A violation of EKRA occurs when someone “solicits or receives any renumeration . . . in cash or in kind, in return for referring a patient or patronage to a recovery home, clinical treatment facility, or laboratory[.]”[1] It is also a violation if one: “pays or offers any renumeration . . . to induce a referral of an individual to a recovery home, clinical treatment facility, or laboratory; or in exchange for an individual using the services of that recovery home, clinical treatment facility, or laboratory[.]”[2] The statute is makes it illegal for recovery homes, clinical treatment facilities, and medical laboratories to pay for referrals to use their services, even if the treatment is covered by a private medical insurance option. Similar to other anti-kickback measures, the statute then contains several exceptions to these enumerated offenses.

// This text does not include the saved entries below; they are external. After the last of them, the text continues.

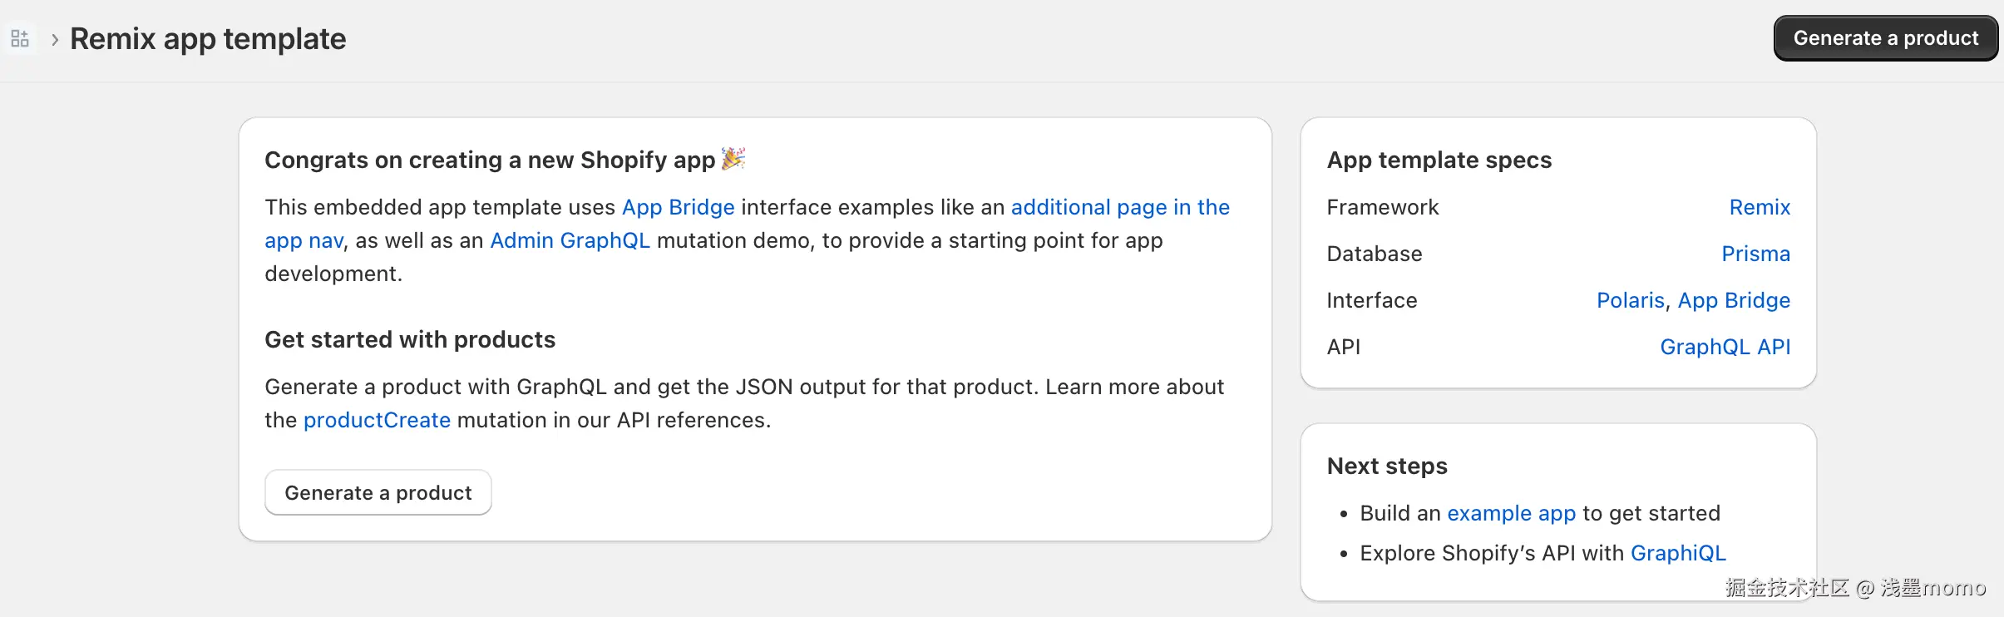Click the Get started with products heading
This screenshot has width=2004, height=617.
click(409, 339)
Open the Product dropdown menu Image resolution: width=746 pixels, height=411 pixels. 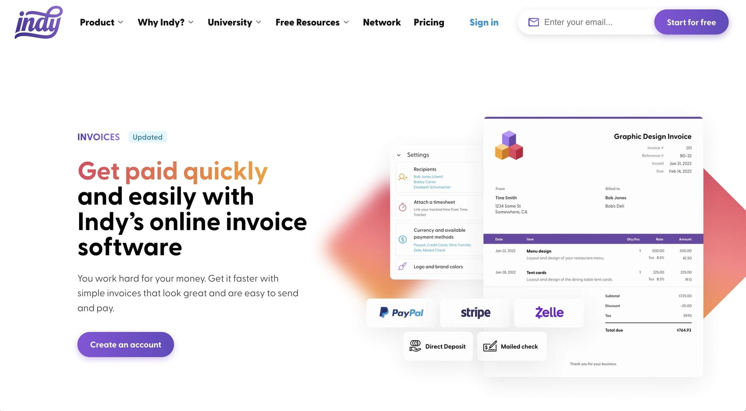[101, 22]
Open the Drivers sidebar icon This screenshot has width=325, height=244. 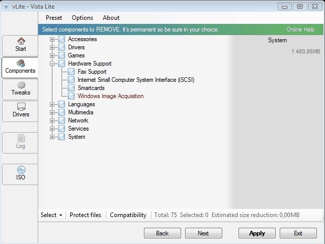tap(21, 107)
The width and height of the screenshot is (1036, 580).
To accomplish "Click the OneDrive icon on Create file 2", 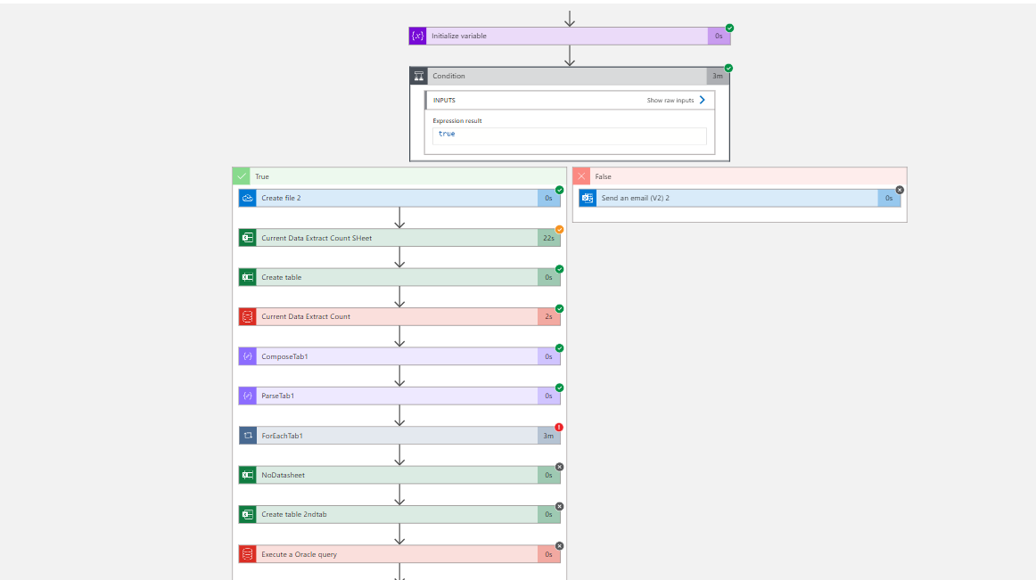I will [x=246, y=198].
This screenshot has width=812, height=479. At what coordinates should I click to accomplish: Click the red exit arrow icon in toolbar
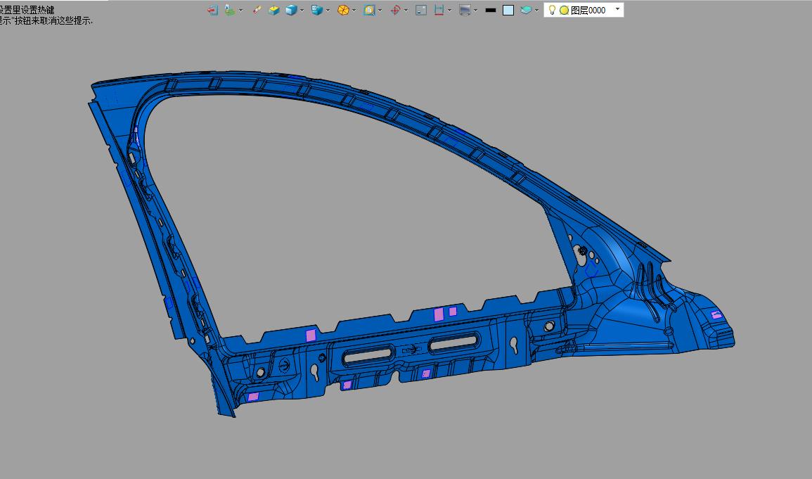pos(212,10)
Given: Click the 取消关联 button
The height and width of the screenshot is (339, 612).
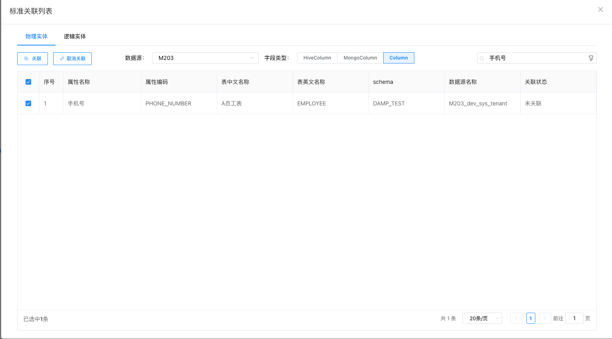Looking at the screenshot, I should 72,59.
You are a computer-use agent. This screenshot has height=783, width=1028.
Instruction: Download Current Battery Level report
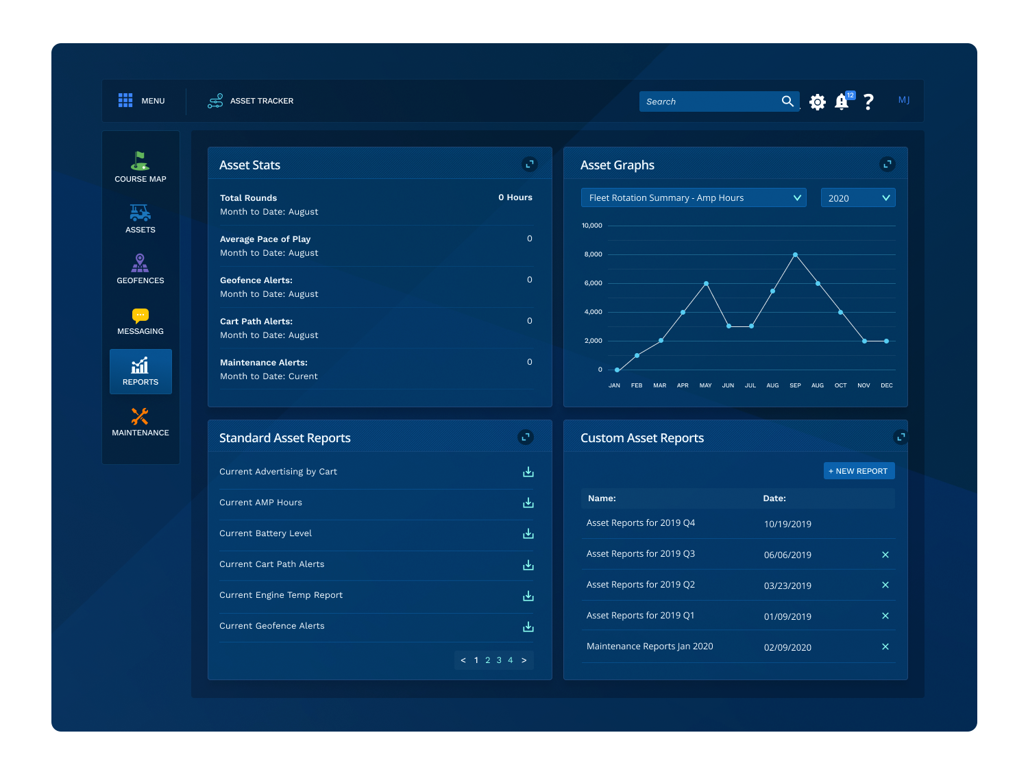click(528, 533)
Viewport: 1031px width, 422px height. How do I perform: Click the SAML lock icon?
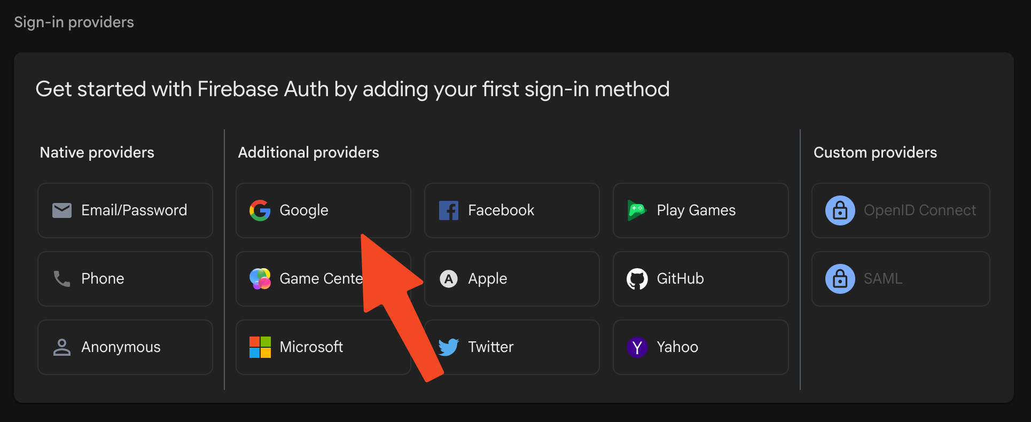tap(840, 279)
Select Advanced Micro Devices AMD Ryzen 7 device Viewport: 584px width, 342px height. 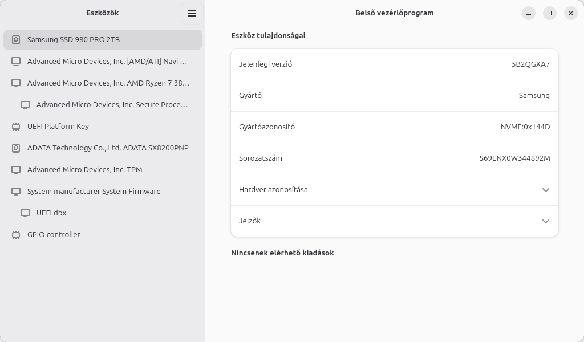coord(108,83)
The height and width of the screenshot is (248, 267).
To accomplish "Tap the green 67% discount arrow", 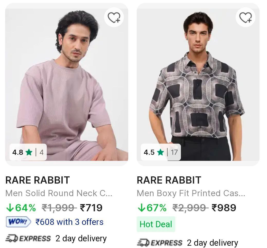I will (x=141, y=208).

EKRA relates to any “services covered by a health care benefit program[.]”[3] This is much broader than other anti-kickback measures in health care legislation that typically are limited to “which payment may be made in whole or in part under a Federal health care program[.]”[4] As written, EKRA extends anti-kickback measures beyond just the scope of Medicare and Medicaid enforcement and applies to payments made in conjunction to claims made to private payors as well.[5] Payments to treatment facilities and labs are less likely to come from Medicare and Medicaid so this code section extends the enforcement thrust of the federal government beyond federal health care dollars. EKRA defines medical laboratory broadly and by this definition extends the reach of EKRA to the vast majority of medical laboratories, even those outside of substance abuse treatment and recovery.

This is notable as it extends the reach of EKRA beyond the general thrust and legislative intent of the SUPPORT Act; entities engaged in recovery, rehabilitation, or substance abuse services, and impacts the behavior of general medical laboratories.[6] The broad way EKRA was drafted may subject the law to future judicial challenge and scrutiny. At this point, health care providers who fall under EKRA, and their attorneys, should be on the lookout for future EKRA interpretation and regulations from the Attorney General that will explain the enforcement future of this broad legislation.[7] Even though this legislation was part of a broader measure that was not targeted at medical laboratories, laboratory administrators need to be aware of EKRA and make sure that their practices are complying with its provisions.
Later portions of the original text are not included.